Cette diminution a coïncidé avec une augmentation presque parallèle du nombre de touristes, qui a été multiplié par 2,7 au cours de cette période. En revanche, les conditions physiques de l’environnement, telles que l’énergie des vagues et le climat, sont restées stables. De plus, les indicateurs écologiques tirés de l’étude des coquillages (dominance des espèces, répartition des tailles, fréquence des perforations des carapaces par les prédateurs) sont restés constants au fil des ans. Cela indique qu’il n’y a pas eu de changements substantiels dans la dynamique des populations de mollusques, ni dans la structure de base de l’écosystème marin local. Il semble donc que la faute incombe aux humains.
« Plus de tourisme implique une plus grande urbanisation de la zone côtière et une activité nautique plus intense », souligne Kowalewski. Il ajoute : « L’utilisation de machines pour nettoyer les plages augmente également progressivement, ce qui est important car cela implique le passage de machines sur le sable qui pulvérisent les coquilles ». Il y a également le détail de la récolte.
« Bien sûr que ce n’est pas anodin », affirme Jordi Martinell Callicó, un autre auteur de l’étude qui a passé toute sa vie sur la plage choisie pour l’échantillonnage et a vu de ses propres yeux la détérioration progressive de la région. « La pression exercée sur la zone côtière est très forte », ajoute-t-il.
« Je suis d’accord sur le fait que prendre un seul coquillage n’a pas grande importance », commente Kowalewski. Le problème, c’est que des milliards de personnes, qui se rendent chaque année à la plage, en ramènent souvent des seaux entiers. « Ils les placent chez eux, mais avec le temps, la plupart de ces coquillages finissent à la poubelle ou dans des décharges », prévient-il.
La loi sur le littoral stipule que le sable, les pierres, les coquillages, les mollusques et les fossiles de plage sont des biens du domaine public et que leur extraction non autorisée est illégale. Si le fait d’en prendre un ou deux en souvenir n’est pas activement poursuivi, cela peut entraîner des sanctions allant de 500 à 3 000 euros.

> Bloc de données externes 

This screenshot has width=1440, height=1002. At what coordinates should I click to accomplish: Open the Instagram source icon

Une fonction environnementale essentielle
Dans le salon, elles servent de décoration, mais sur les plages, les coquillages remplissent de multiples fonctions écosystémiques et ont un rôle environnemental essentiel. « Elles ne sont pas là par hasard : elles font partie du mécanisme naturel qui maintient nos plages en vie et stables », explique Fernando García Guerrero, l’un des responsables de la collection de malacologie du Musée national des sciences naturelles.
Les experts consultés précisent que l’une des principales fonctions des coquillages est la stabilisation physique des plages. « Chaque coquillage, aussi petit soit-il, contribue à maintenir le sable en place, en freinant son déplacement à chaque marée. Grâce à eux, les plages conservent leur forme, leur fermeté et leur capacité à résister à l’érosion », explique M. García.

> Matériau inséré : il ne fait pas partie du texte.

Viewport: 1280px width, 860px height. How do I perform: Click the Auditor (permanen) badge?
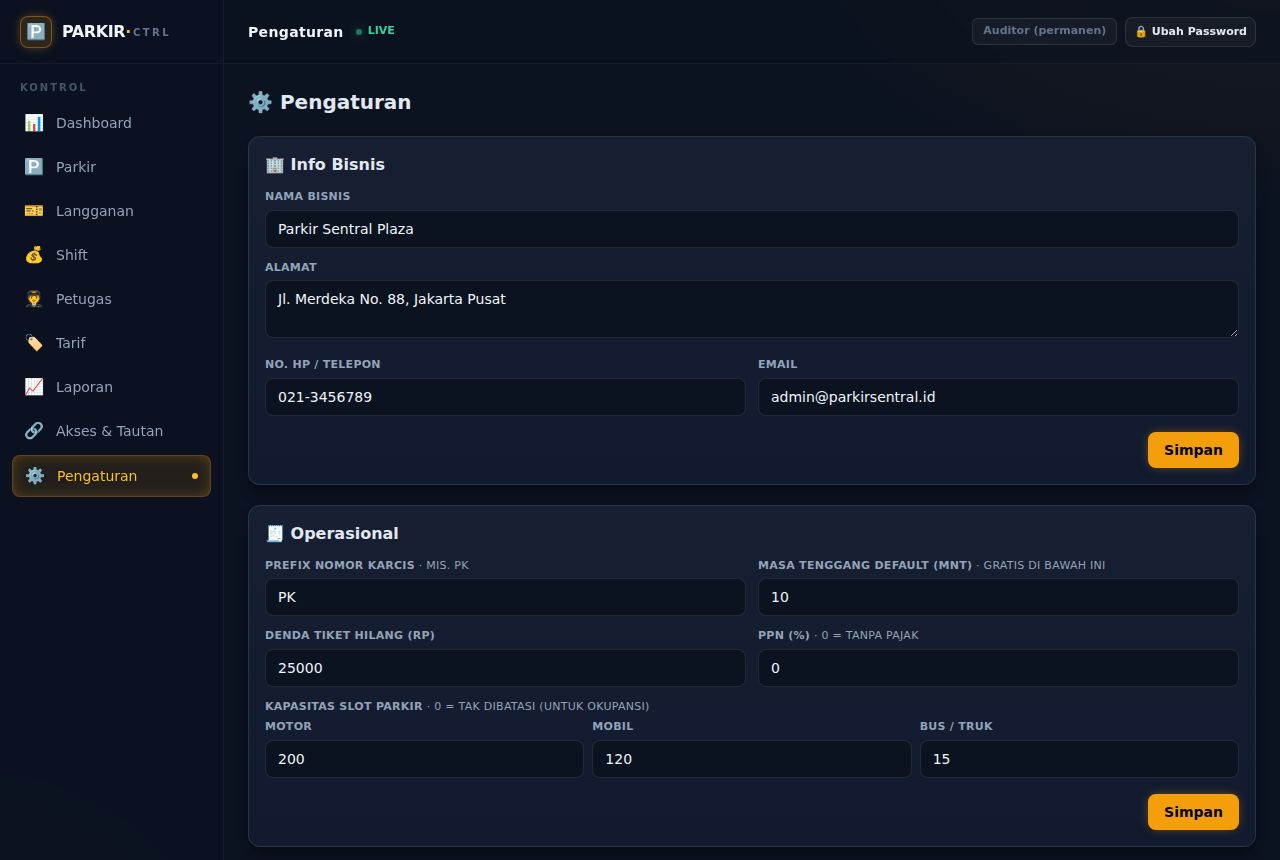pos(1044,31)
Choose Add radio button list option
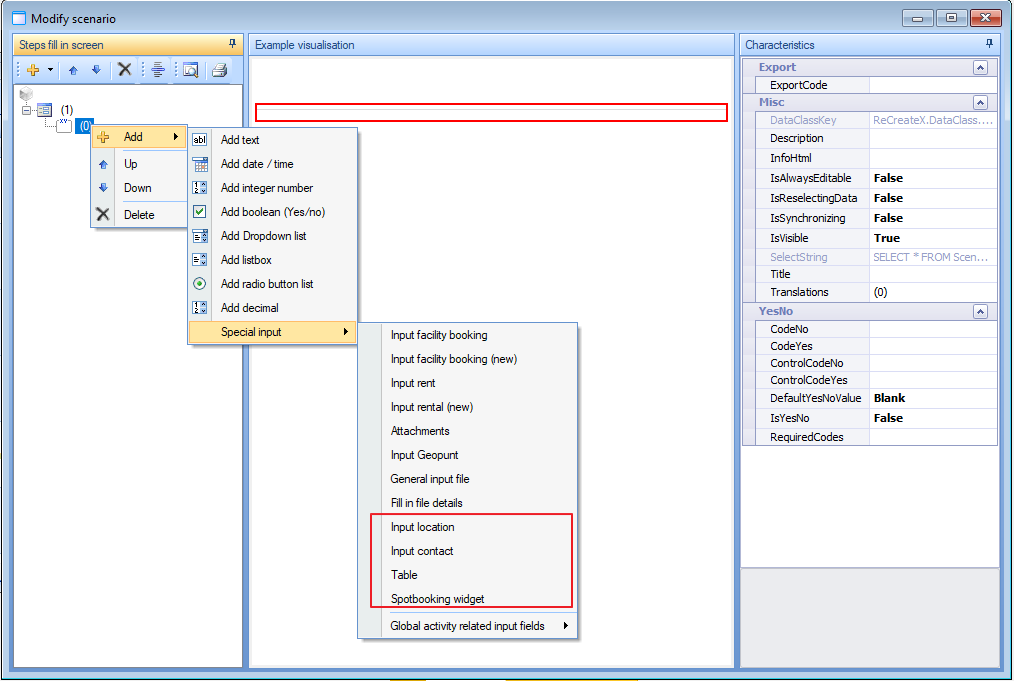 tap(267, 284)
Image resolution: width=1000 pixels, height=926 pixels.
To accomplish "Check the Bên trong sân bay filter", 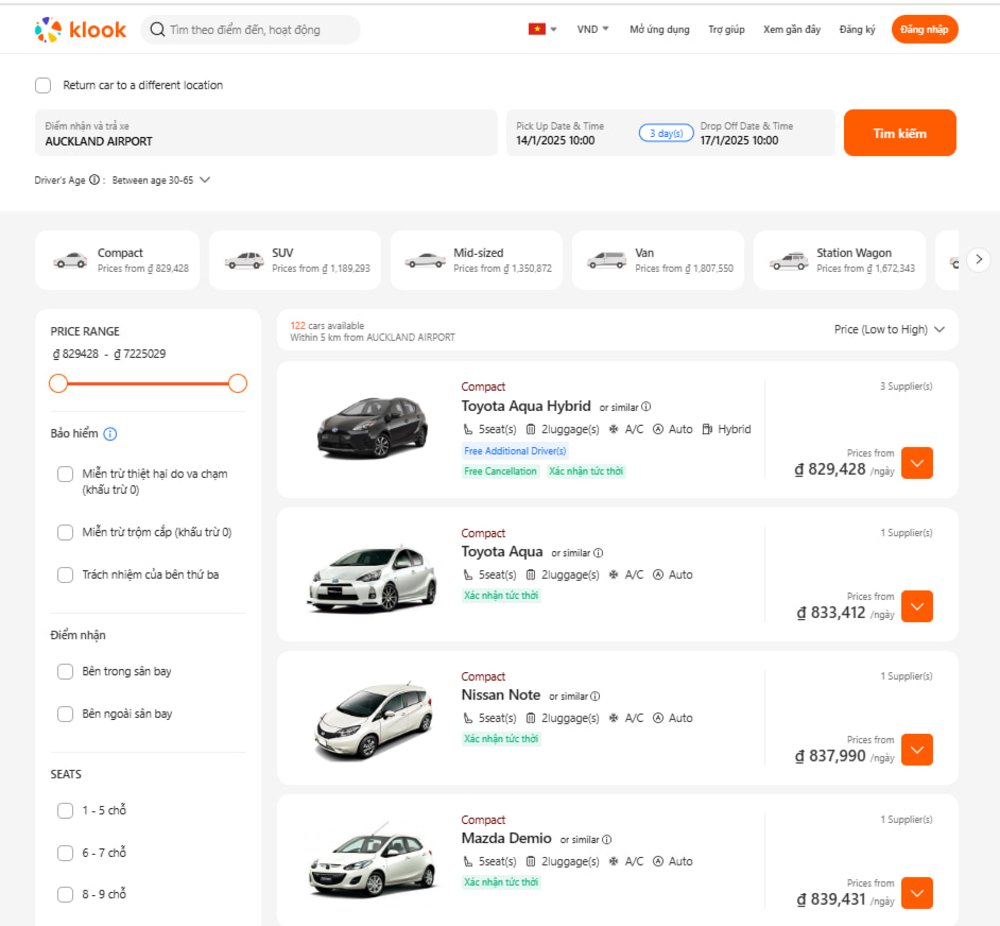I will coord(65,672).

« En se dissolvant, les coquillages affectent également l’acidité de l’eau, car ils contiennent du carbonate de calcium, qui modifie le pH de l’océan », explique M. Martinell. Cela contribue à recycler le calcium et d’autres éléments dans la mer, ce qui aide à maintenir les cycles vitaux dans l’eau, y compris la génération de nouveaux coquillages.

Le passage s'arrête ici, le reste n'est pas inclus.